Esta ausencia es la clave de todo lo que ha estado sucediendo, no desde el 7 de octubre de 2023, sino desde el 9 de noviembre de 1917, cuando el Imperio Británico prometió a los judíos un hogar nacional en Palestina, donde ya vivía una pequeña minoría de judíos. Se reconocieron los derechos de la gran mayoría de los palestinos árabes y cristianos, pero desde el inicio se les negaron los principios «universales» que Estados Unidos proponía al final de la Primera Guerra Mundial: el derecho a la autodeterminación y el derecho a la democracia. Obviamente, estos derechos estaban siendo negados en todo el mundo colonial, básicamente por las mismas razones. Si hubiera autodeterminación y elecciones, el colonialismo terminaría inmediatamente. Treinta años después, la situación se repite y se agrava.

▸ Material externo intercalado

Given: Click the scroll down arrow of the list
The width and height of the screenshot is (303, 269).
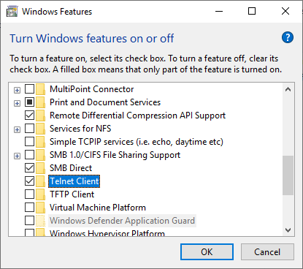Looking at the screenshot, I should (x=288, y=230).
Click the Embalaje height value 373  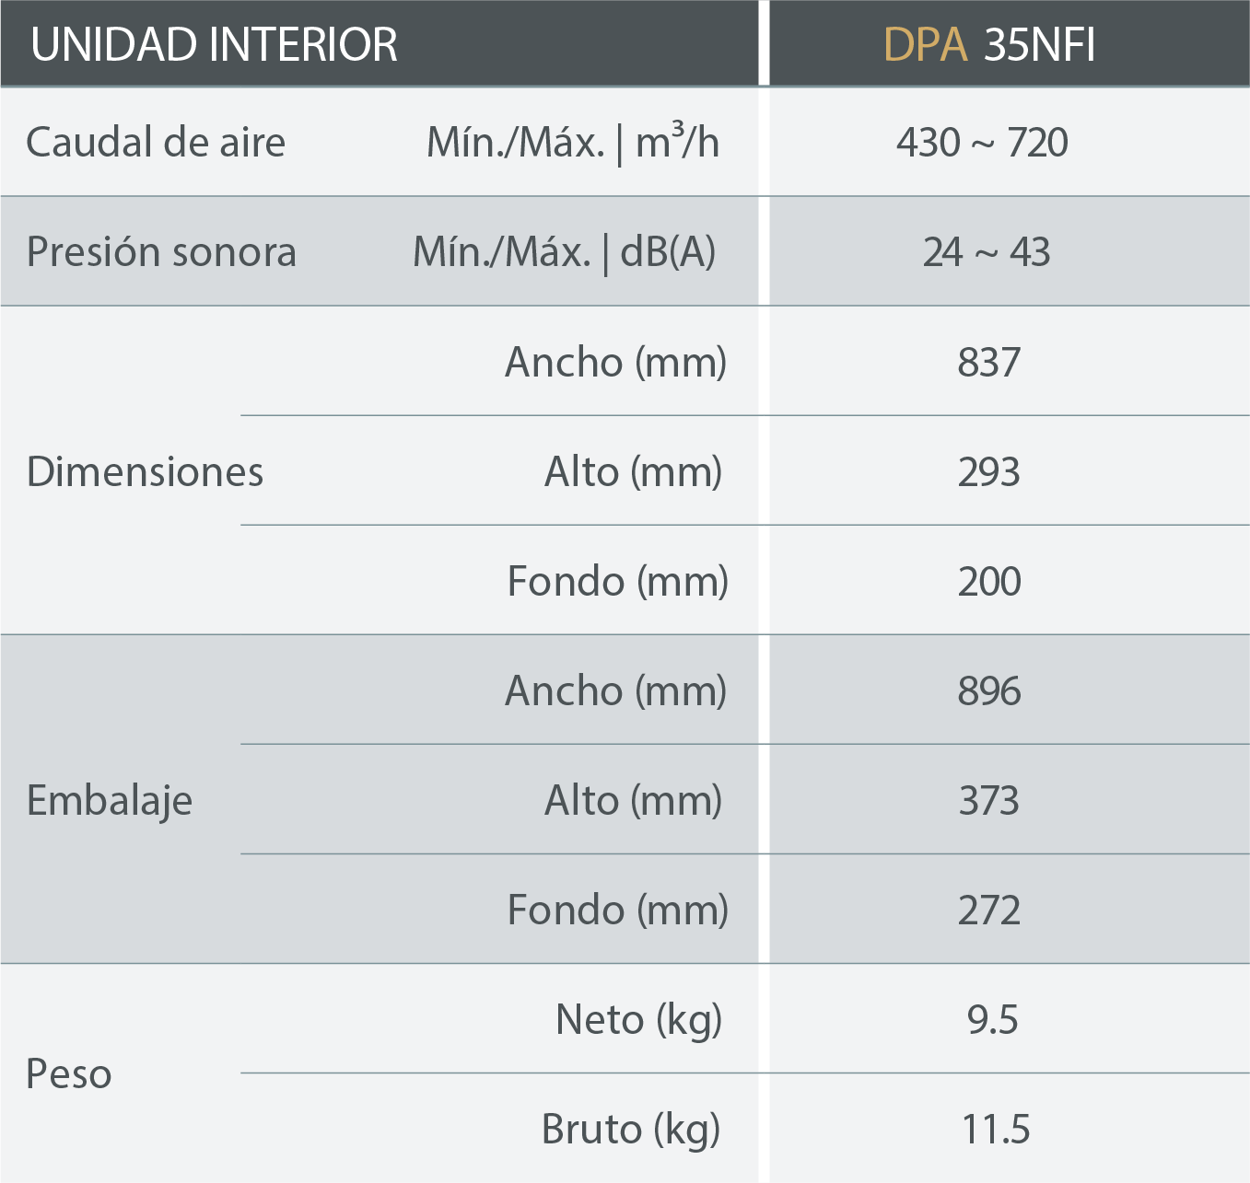[x=988, y=800]
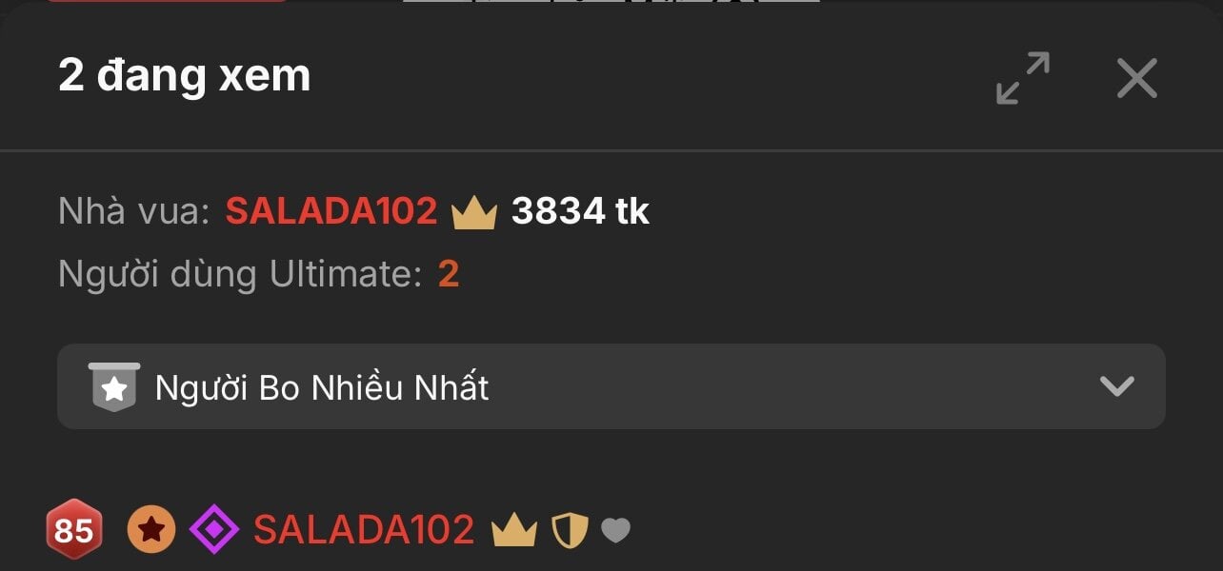Select user SALADA102 in the viewer list

point(364,530)
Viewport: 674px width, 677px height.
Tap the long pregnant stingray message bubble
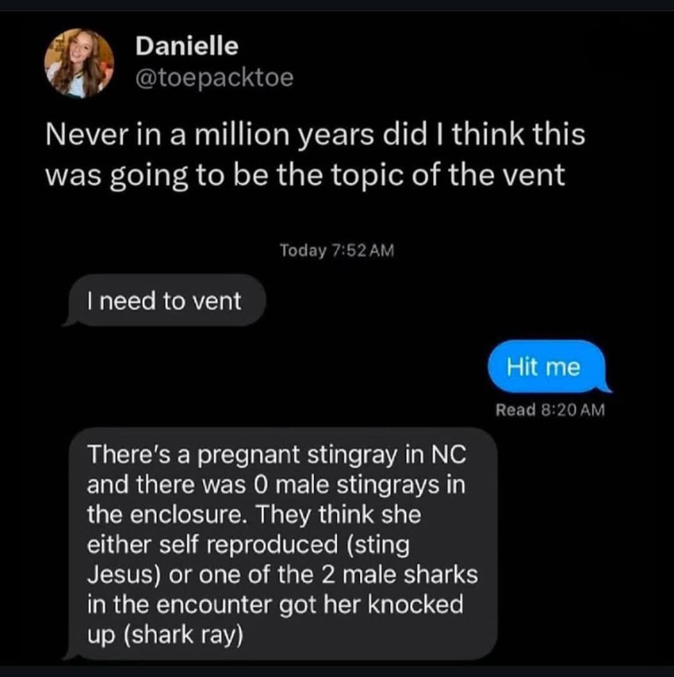click(281, 543)
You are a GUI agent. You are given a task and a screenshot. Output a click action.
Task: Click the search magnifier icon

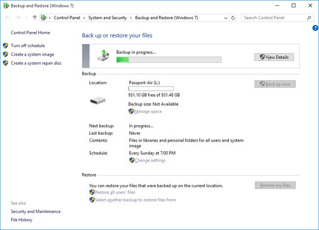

En el mismo año en que se firmó la Declaración Universal de los Derechos Humanos (1948), los nuevos derechos universales volvieron a ser negados a Palestina y a todo el mundo colonizado. Lo que es aún más grave es el hecho de que en ese año se cometieron los dos ataques más graves (además de los que ya existían) contra estos principios. Se institucionaliza el sistema del Apartheid en Sudáfrica y se crea el Estado de Israel, que promete reconocer a Alemania Occidental como un país civilizado (después de las atrocidades nazis) si podía conquistar la mayor cantidad de territorio palestino posible. Entonces comenzó la Nakba, la gran catástrofe del pueblo palestino, su expulsión masiva del territorio que había habitado durante más de 2000 años: 750.000 palestinos expulsados de sus hogares, 530 aldeas arrasadas hasta los cimientos, desiertos creados donde antes había jardines, miles de muertos. De esta manera, se consolidó el carácter
colonial del Estado de Israel:
ocupar la mayor cantidad de territorio posible y desalojar a los «extraños». Y así es como Israel se ha comportado hasta el día de hoy, no sólo desobedeciendo las resoluciones de la ONU sobre los dos Estados, sino finalmente declarándose a sí mismo como un Estado judío, donde solo hay ciudadanía plena para los judíos.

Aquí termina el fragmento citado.